Don’t trust univariate feature selection

featured

This has come up a few times in recent courses so I’m putting an explanation here with real code and data so that I have something to point people at. Given the complexities of feature selection, this may turn into a series!

Here’s a toy regression dataset. Imagine we have two features called x0 and x1 and an output that we’re trying to predict called y. Plotting the features shows that they are both noisily correlated with y:

You can download the dataset used below as toy_data.csv if you want to rerun the code yourself.

import pandas as pd
from sklearn.model_selection import train_test_split
from sklearn.feature_selection import f_regression, SelectKBest
from sklearn.linear_model import LinearRegression
from sklearn.metrics import mean_squared_error, r2_score

data = pd.read_csv("../datasets/toy_data.csv")
import seaborn as sns

sns.pairplot(data, x_vars=['x0', 'x1'], y_vars=['y'], kind='reg')

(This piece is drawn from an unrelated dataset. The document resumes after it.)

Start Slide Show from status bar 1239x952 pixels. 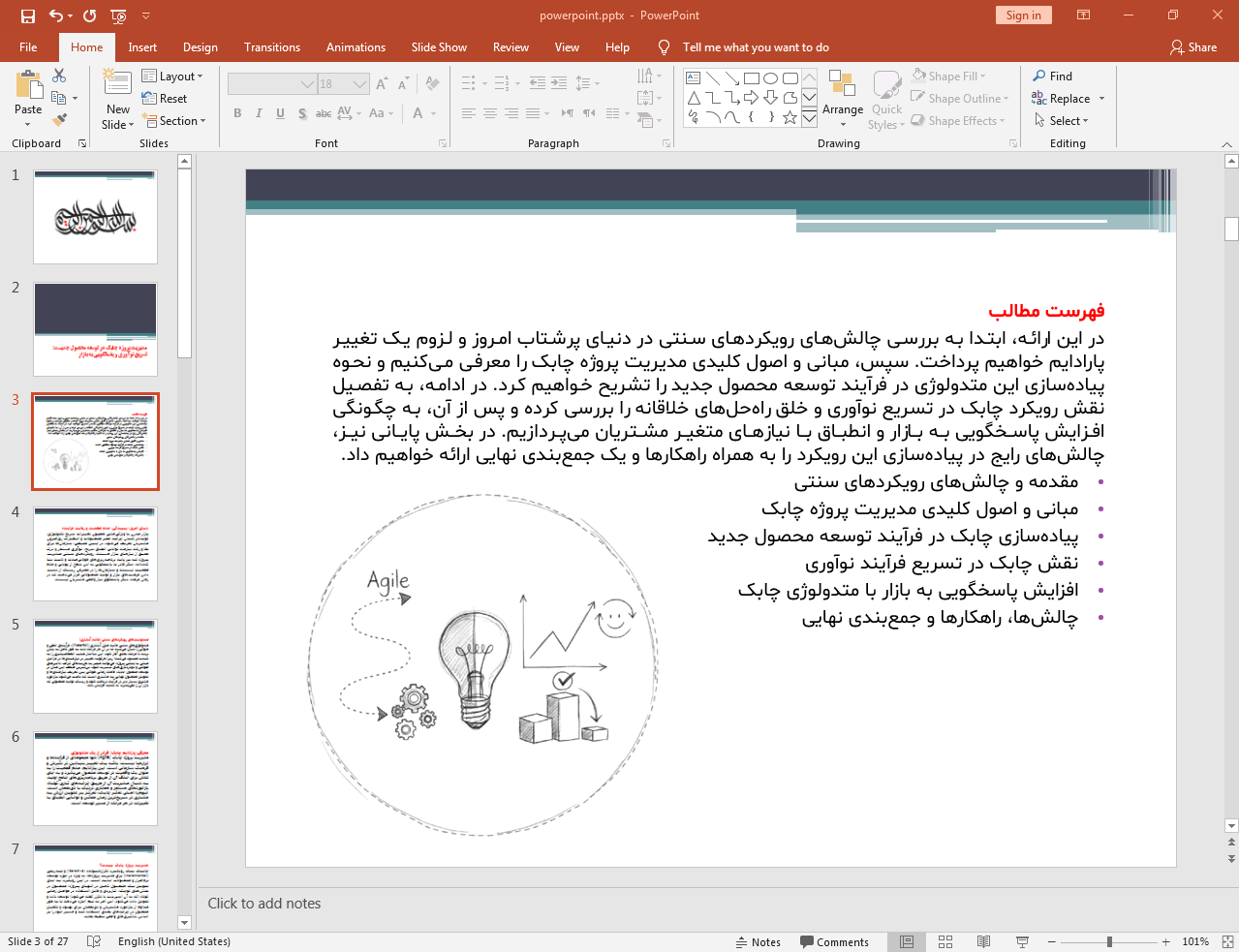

Now we will do the standard train/test split and divide into featues and outputs, leaving us with four variables:

train, test = train_test_split(
   data, test_size=0.25, random_state=42
)

len(X_train), len(X_test)
(15, 5)

We want to pick a single feature for fitting a linear regression, so we will calculate the F-score for each variable using the training set:

F, p = f_regression(train[['x0', 'x1']], train['y'])

print("F-scores:", F)
print("p-values:", p)
F-scores: [5.60840928 3.37168689]
p-values: [0.03404968 0.08929401]

The conclusion is straightforward; the first feature, x0, has the highest F-score and p-value. In a real sklearn workflow we might delegate this work to SelectKBest, which gives the same answer:

sel = SelectKBest(f_regression, k=1)
sel.fit(train[['x0', 'x1']], train['y'])
sel.get_feature_names_out()
array(['x0'], dtype=object)

However, when we try actually building a model with each of the two features individually, we get a much worse score with x0:

(
    LinearRegression()
    .fit(train[['x0']], train['y'])
    .score(test[['x0']], test['y'])
)
-2.121886807431179

than with x1:

(
    LinearRegression()
    .fit(train[['x1']], train['y'])
    .score(test[['x1']], test['y'])
)
0.1520767602584302

Why is this the opposite way round to what we expect based purely on the F-scores? Because we have been unlucky with the train/test split. Plotting just the test dataset shows that the correlation is much better for x1, the same as in the whole dataset:

sns.pairplot(test, x_vars=['x0', 'x1'], y_vars=['y'], kind='reg')

but in the training dataset, which we used for determining the F-scores, by chance the x0 correlation is better:

sns.pairplot(train, x_vars=['x0', 'x1'], y_vars=['y'], kind='reg')

If we rerun the train/test split without the fixed random seed, and do the F-scores again:

train, test = train_test_split(
   data, test_size=0.25
)

F, p = f_regression(train[['x0', 'x1']], train['y'])

print("F-scores:", F)
print("p-values:", p)
F-scores: [ 5.05314215 20.18322846]
p-values: [0.04257063 0.00060546]

we get the correct conclusion; that x1 is the best feature.

In the real world, we might avoid this problem by doing cross-validation, to see which features are consistently selected, or by using F-scores as a preliminary filter and keeping a generous number of features to go into our real model.